22-02-2017 07:56 PM Jerusalem Timing

Russie: L’Iran développera son arsenal nucléaire s’il est attaqué

Russie: L’Iran développera son arsenal nucléaire s’il est attaqué

L’ayatollah sayed Ali Khamenei a assuré que l’Iran était prêt à riposter "au même niveau" au cas où les Etats-Unis ou "Israël" l’attaqueraient.

Nucleaire Iran IsraelLa Russie a prévenu mardi que l'Iran n'aurait pas d'autre choix que de développer son arsenal nucléaire s'il était attaqué par les Etats-Unis ou « Israël ».

"La CIA et d'autres responsables américains reconnaissent aujourd'hui qu'ils ne disposent d'aucune information sur les intentions de la direction politique iranienne concernant la production d'armes nucléaires", a déclaré le ministre russe des Affaires étrangères Sergueï Lavrov à la radio Kommersant FM.

"Mais je suis pratiquement sûr que cette décision sera prise si l'Iran faisait l'objet d'une frappe", a souligné M. Lavrov.

Cette interview pré-enregistrée a été rendue publique peu après la déclaration par le Guide suprême de l'Iran, l'ayatollah sayed Ali Khamenei, que son pays était prêt à riposter "au même niveau" au cas où les Etats-Unis ou « Israël » l'attaqueraient.

M. Lavrov a fait valoir que la Russie ne défendait pas un allié mais essayait d'éviter un conflit plus large, voire une course à l'armement nucléaire dans la région du Moyen-Orient.

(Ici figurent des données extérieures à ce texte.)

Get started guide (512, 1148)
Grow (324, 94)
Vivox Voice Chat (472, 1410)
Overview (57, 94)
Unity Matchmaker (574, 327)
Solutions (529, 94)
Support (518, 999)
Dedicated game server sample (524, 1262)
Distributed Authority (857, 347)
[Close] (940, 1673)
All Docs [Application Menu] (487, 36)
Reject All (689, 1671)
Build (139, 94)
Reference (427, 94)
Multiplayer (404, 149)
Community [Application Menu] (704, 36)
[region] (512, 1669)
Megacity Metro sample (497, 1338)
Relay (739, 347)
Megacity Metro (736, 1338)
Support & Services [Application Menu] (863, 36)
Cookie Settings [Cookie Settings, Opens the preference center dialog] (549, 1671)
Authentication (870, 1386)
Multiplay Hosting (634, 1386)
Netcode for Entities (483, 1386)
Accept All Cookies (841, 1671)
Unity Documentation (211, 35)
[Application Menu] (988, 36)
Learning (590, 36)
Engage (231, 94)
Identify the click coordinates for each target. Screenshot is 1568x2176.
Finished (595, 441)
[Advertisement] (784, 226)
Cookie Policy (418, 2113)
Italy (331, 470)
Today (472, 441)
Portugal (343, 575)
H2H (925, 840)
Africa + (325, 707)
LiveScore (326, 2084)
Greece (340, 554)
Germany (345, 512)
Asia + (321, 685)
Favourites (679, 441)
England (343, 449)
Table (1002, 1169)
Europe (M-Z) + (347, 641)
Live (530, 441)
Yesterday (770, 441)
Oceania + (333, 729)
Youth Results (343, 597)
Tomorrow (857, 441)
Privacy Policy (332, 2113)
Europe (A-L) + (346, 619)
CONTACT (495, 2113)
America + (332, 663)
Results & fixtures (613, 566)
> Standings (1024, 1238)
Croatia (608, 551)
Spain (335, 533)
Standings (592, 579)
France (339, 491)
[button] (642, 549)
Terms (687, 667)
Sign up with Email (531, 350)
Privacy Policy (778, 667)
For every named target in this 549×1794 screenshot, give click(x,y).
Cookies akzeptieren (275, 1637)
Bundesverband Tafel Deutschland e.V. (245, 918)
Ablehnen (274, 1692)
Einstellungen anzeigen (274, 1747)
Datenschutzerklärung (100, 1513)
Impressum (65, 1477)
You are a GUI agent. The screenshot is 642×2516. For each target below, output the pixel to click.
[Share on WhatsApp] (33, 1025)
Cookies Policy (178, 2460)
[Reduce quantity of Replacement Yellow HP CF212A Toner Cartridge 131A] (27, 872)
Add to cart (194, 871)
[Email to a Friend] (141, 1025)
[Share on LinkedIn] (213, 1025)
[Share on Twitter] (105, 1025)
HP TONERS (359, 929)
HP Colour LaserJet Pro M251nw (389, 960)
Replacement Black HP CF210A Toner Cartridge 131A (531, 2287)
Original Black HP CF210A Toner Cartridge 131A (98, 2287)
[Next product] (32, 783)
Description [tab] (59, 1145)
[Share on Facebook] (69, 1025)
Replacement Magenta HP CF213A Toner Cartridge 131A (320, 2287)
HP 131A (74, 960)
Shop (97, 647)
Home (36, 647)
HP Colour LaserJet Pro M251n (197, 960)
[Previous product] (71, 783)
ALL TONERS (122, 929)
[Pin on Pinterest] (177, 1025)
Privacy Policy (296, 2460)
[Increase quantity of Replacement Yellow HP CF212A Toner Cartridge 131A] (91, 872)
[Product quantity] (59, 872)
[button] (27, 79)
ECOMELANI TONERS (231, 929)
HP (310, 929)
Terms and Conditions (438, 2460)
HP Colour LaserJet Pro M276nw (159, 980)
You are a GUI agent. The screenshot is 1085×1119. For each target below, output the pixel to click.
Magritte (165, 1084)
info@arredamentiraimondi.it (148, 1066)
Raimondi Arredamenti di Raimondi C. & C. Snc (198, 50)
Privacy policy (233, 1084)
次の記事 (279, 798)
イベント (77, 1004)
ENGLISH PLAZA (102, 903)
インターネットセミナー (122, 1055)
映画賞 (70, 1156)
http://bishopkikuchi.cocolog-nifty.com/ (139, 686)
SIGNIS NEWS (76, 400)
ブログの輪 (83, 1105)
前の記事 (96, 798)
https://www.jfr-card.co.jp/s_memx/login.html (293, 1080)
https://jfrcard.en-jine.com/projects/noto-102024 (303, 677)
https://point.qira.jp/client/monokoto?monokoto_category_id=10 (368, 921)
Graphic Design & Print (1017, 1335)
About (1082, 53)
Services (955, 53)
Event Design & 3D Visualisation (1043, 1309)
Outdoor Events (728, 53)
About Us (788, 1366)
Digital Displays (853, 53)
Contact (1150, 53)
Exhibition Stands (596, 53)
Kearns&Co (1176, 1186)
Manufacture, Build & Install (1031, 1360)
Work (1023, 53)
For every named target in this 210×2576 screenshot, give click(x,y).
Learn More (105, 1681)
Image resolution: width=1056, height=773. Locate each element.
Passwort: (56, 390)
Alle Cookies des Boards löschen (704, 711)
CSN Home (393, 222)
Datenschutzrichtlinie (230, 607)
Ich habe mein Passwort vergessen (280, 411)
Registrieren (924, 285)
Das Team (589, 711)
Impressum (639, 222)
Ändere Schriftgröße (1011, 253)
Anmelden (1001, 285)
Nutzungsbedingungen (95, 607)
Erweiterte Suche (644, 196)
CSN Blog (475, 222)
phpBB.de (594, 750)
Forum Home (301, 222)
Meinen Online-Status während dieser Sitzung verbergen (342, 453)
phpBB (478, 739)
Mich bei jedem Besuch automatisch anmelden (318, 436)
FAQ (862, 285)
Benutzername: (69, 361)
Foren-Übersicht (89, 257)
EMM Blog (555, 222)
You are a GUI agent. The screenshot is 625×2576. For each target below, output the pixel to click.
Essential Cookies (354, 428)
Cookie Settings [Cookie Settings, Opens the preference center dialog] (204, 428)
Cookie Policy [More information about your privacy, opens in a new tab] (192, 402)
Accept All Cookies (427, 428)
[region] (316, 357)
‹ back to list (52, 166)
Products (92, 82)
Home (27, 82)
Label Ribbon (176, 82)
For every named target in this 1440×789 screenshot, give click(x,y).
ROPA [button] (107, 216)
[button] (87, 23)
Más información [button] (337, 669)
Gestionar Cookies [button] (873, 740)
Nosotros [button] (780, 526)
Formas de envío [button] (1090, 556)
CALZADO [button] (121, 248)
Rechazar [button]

Il a ajouté que les menaces israéliennes contre l'Iran avaient pour effet de détériorer les relations d'autres pays avec l'Occident et de les inciter à développer de leur côté l'arme nucléaire.

"Cette attitude vis-à-vis de l'Iran pousse plusieurs pays du Tiers Monde à réaliser qu'il leur suffit d'avoir l'arme nucléaire pour qu'on les laisse tranquilles", a-t-il poursuivi.

M. Lavrov a évoqué à l'appui de ses déclarations l'exemple nord-coréen, où la décision de développer et essayer des armes nucléaires n'a jamais été suivie d'une menace d'attaque de la part des Etats-Unis.

Il a aussi rappelé l'argument, repris selon lui par les scientifiques du monde entier, selon lequel des frappes peuvent retarder un programme mais ne peuvent pas le détruire complètement.


Moscou entretient des relations militaires et commerciales étroites avec l'Iran et n'a soutenu qu'à contrecoeur les quatre séries de sanctions du Conseil de sécurité des Nations unies contre l'Iran.